“Now I know that speaking good English is not the measure of an intelligent mind and sharp brain. English is only a language, like Yoruba and Igbo and Hausa. Nothing about it is so special, nothing about it makes anybody have sense.”
– Abi Dare, The Girl with the Louding Voice
I don’t speak my mother tongue. I expect a lot of backlash for revealing that and for this article, but it’s been a long time coming. I feel like I am part of a group that has been misinterpreted and have decided it is time to join in the conversation.
Mother tongue shaming. It’s a real thing I’ve lived in fear of and which I have experienced several times. Once, for instance, I attended a friend’s aunt’s impromptu birthday get-together. It was an intimate setting with most of us gathered in the living room. Everyone was conversing in Kikuyu except me and, soon enough, the aunt realised I didn’t understand what they were saying.
It was the first time I had met her, but that didn’t stop her from chastising me.

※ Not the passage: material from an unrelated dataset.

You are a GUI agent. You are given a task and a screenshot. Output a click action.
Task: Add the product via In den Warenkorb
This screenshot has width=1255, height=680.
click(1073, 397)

As everyone sat back quietly, probably dumbfounded by her tirade, she disparaged me for using a Kikuyu name and said it was dangerous to live in Kenya and not speak my native tongue. Not once did she ask me why I didn’t speak my mother tongue and assumed it was because I thought it was beneath me.
The shame felt so bad that I went through a period where I avoided introducing myself with my Kikuyu name.
It baffles me how some people feel they have the right to bully people that don’t speak their mother tongue, especially since many of the same people don’t teach their own kids their native languages. You can’t bully someone into wanting to learn a language and, if anything, are more likely to make them hate it.
This shaming also belies the fact that many people, like me, wish they did speak their mother tongue! I know there are people who think that local languages are second class and that speaking English indicates that you have a superior IQ, but I’m not one of them.
My brother and I were born abroad where we spoke English in pre-school and then ended up speaking it at home too. My parents did not intend for us not to learn Kikuyu, and when we returned to Kenya, they realised the gravity of their mistake in not making sure we’d picked it up when we were younger.
They tried to enrol us for lessons and, as an adult, I have tried learning Kikuyu again on several occasions, but I have always struggled. I still cannot speak it, but not for want of trying.
Because of this gap, I have always felt like a part of my identity is missing. I also hate that I was never able to have a proper conversation with my grandparents and learn more about them and our history while they were alive. The language gap impeded our relationship, and us forming a close bond.
Recently, I have realised that there is more to this feeling. Our languages connect us, and not knowing your mother tongue can ostracise you and make you feel like an outsider. I have often felt like I don’t fit in like I am not part of the “village” in many ways.
People’s stories of how they ended up not learning their mother tongue vary, but based on my experience, I would advise all parents to teach their kids their native languages if they know them. The children may resist, but they will thank you later.
Any language is valuable. Languages open doors. They get you welcomed among strangers and connect people in a foreign land. They help you lower the price when haggling. I have seen family members and friends benefit in a myriad of ways from being able to speak their mother tongue as I listen longingly.
I still wish I could speak Kikuyu, but a few years ago, I finally made peace with who I am. It felt good to accept the fact that this is me and not feel shame or need external validation and approval. I will eventually learn to speak my mother tongue (so help me God) but not for anyone other than myself. When is my business? I don’t need anyone to impose their timelines on me.
There you have it, folks. An article in English about my mother tongue.